#### Aufgabenmaterial
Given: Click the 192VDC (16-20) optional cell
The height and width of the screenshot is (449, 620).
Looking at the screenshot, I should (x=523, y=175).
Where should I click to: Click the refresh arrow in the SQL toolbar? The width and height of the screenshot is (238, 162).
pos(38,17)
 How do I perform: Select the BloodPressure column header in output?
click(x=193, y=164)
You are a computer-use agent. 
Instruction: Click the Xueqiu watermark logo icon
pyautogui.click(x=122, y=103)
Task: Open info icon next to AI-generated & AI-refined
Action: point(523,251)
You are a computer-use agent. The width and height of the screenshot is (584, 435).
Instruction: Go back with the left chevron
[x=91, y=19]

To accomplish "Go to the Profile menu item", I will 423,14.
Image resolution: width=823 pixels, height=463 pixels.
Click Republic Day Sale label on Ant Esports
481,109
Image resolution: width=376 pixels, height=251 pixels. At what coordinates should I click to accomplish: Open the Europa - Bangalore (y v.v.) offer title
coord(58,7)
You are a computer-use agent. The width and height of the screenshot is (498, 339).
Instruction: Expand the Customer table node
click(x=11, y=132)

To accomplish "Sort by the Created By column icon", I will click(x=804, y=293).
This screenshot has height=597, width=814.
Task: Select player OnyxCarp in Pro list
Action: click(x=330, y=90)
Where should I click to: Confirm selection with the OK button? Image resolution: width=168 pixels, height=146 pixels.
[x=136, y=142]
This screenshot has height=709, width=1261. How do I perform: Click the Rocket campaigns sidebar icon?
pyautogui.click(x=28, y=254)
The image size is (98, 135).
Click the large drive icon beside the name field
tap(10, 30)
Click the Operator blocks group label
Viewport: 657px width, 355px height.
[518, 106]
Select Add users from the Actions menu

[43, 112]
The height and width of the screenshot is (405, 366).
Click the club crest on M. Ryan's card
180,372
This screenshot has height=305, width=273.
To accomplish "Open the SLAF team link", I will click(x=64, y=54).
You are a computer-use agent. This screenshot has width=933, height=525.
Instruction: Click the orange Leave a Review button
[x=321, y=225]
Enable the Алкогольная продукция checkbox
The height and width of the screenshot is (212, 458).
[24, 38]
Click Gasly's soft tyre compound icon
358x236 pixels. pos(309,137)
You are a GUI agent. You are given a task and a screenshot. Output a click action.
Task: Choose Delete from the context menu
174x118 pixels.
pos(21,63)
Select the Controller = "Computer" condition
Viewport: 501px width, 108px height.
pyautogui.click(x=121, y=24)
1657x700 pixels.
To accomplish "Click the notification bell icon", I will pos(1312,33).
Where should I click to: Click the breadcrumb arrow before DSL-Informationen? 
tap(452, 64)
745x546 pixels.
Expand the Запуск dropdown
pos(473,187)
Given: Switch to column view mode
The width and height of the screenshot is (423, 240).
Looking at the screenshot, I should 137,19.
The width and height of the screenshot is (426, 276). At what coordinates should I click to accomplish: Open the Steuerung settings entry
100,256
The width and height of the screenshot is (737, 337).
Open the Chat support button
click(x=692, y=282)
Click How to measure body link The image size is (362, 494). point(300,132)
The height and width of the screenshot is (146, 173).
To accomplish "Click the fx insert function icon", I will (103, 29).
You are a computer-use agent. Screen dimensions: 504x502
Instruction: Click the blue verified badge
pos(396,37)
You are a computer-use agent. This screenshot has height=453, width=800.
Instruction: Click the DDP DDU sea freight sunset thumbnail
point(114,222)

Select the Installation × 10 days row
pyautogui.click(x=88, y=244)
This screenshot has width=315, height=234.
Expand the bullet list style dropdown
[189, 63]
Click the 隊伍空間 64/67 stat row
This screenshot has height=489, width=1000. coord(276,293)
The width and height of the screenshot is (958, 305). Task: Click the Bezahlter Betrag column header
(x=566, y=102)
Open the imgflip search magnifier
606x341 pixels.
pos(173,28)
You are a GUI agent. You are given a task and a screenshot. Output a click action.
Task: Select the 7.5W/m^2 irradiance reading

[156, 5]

#### Geforderte Aufgabe
Wandle alle Datensätze oben in eine Markdown-Tabelle mit den Spalten „Nr.“ und „Zeile“ um, wobei jede Zeile eine eigene Tabellenzeile mit fortlaufender Nummer erhält. Leerzeilen werden ausgelassen.

#### Antwort folgt
| Nr. | Zeile |
|---|---|
| 1 | Given: Click the 192VDC (16-20) optional cell |
| 2 | The height and width of the screenshot is (449, 620). |
| 3 | Looking at the screenshot, I should (x=523, y=175). |
| 4 | Where should I click to: Click the refresh arrow in the SQL toolbar? The width and height of the screenshot is (238, 162). |
| 5 | pos(38,17) |
| 6 |  How do I perform: Select the BloodPressure column header in output? |
| 7 | click(x=193, y=164) |
| 8 | You are a computer-use agent.  |
| 9 | Instruction: Click the Xueqiu watermark logo icon |
| 10 | pyautogui.click(x=122, y=103) |
| 11 | Task: Open info icon next to AI-generated & AI-refined |
| 12 | Action: point(523,251) |
| 13 | You are a computer-use agent. The width and height of the screenshot is (584, 435). |
| 14 | Instruction: Go back with the left chevron |
| 15 | [x=91, y=19] |
| 16 | To accomplish "Go to the Profile menu item", I will 423,14. |
| 17 | Image resolution: width=823 pixels, height=463 pixels. |
| 18 | Click Republic Day Sale label on Ant Esports |
| 19 | 481,109 |
| 20 | Image resolution: width=376 pixels, height=251 pixels. At what coordinates should I click to accomplish: Open the Europa - Bangalore (y v.v.) offer title |
| 21 | coord(58,7) |
| 22 | You are a computer-use agent. The width and height of the screenshot is (498, 339). |
| 23 | Instruction: Expand the Customer table node |
| 24 | click(x=11, y=132) |
| 25 | To accomplish "Sort by the Created By column icon", I will click(x=804, y=293). |
| 26 | This screenshot has height=597, width=814. |
| 27 | Task: Select player OnyxCarp in Pro list |
| 28 | Action: click(x=330, y=90) |
| 29 | Where should I click to: Confirm selection with the OK button? Image resolution: width=168 pixels, height=146 pixels. |
| 30 | [x=136, y=142] |
| 31 | This screenshot has height=709, width=1261. How do I perform: Click the Rocket campaigns sidebar icon? |
| 32 | pyautogui.click(x=28, y=254) |
| 33 | The image size is (98, 135). |
| 34 | Click the large drive icon beside the name field |
| 35 | tap(10, 30) |
| 36 | Click the Operator blocks group label |
| 37 | Viewport: 657px width, 355px height. |
| 38 | [518, 106] |
| 39 | Select Add users from the Actions menu |
| 40 | [43, 112] |
| 41 | The height and width of the screenshot is (405, 366). |
| 42 | Click the club crest on M. Ryan's card |
| 43 | 180,372 |
| 44 | This screenshot has height=305, width=273. |
| 45 | To accomplish "Open the SLAF team link", I will click(x=64, y=54). |
| 46 | You are a computer-use agent. This screenshot has width=933, height=525. |
| 47 | Instruction: Click the orange Leave a Review button |
| 48 | [x=321, y=225] |
| 49 | Enable the Алкогольная продукция checkbox |
| 50 | The height and width of the screenshot is (212, 458). |
| 51 | [24, 38] |
| 52 | Click Gasly's soft tyre compound icon |
| 53 | 358x236 pixels. pos(309,137) |
| 54 | You are a GUI agent. You are given a task and a screenshot. Output a click action. |
| 55 | Task: Choose Delete from the context menu |
| 56 | 174x118 pixels. |
| 57 | pos(21,63) |
| 58 | Select the Controller = "Computer" condition |
| 59 | Viewport: 501px width, 108px height. |
| 60 | pyautogui.click(x=121, y=24) |
| 61 | 1657x700 pixels. |
| 62 | To accomplish "Click the notification bell icon", I will pos(1312,33). |
| 63 | Where should I click to: Click the breadcrumb arrow before DSL-Informationen?  |
| 64 | tap(452, 64) |
| 65 | 745x546 pixels. |
| 66 | Expand the Запуск dropdown |
| 67 | pos(473,187) |
| 68 | Given: Switch to column view mode |
| 69 | The width and height of the screenshot is (423, 240). |
| 70 | Looking at the screenshot, I should 137,19. |
| 71 | The width and height of the screenshot is (426, 276). At what coordinates should I click to accomplish: Open the Steuerung settings entry |
| 72 | 100,256 |
| 73 | The width and height of the screenshot is (737, 337). |
| 74 | Open the Chat support button |
| 75 | click(x=692, y=282) |
| 76 | Click How to measure body link The image size is (362, 494). point(300,132) |
| 77 | The height and width of the screenshot is (146, 173). |
| 78 | To accomplish "Click the fx insert function icon", I will (103, 29). |
| 79 | You are a computer-use agent. Screen dimensions: 504x502 |
| 80 | Instruction: Click the blue verified badge |
| 81 | pos(396,37) |
| 82 | You are a computer-use agent. This screenshot has height=453, width=800. |
| 83 | Instruction: Click the DDP DDU sea freight sunset thumbnail |
| 84 | point(114,222) |
| 85 | Select the Installation × 10 days row |
| 86 | pyautogui.click(x=88, y=244) |
| 87 | This screenshot has width=315, height=234. |
| 88 | Expand the bullet list style dropdown |
| 89 | [189, 63] |
| 90 | Click the 隊伍空間 64/67 stat row |
| 91 | This screenshot has height=489, width=1000. coord(276,293) |
| 92 | The width and height of the screenshot is (958, 305). Task: Click the Bezahlter Betrag column header |
| 93 | (x=566, y=102) |
| 94 | Open the imgflip search magnifier |
| 95 | 606x341 pixels. |
| 96 | pos(173,28) |
| 97 | You are a GUI agent. You are given a task and a screenshot. Output a click action. |
| 98 | Task: Select the 7.5W/m^2 irradiance reading |
| 99 | [156, 5] |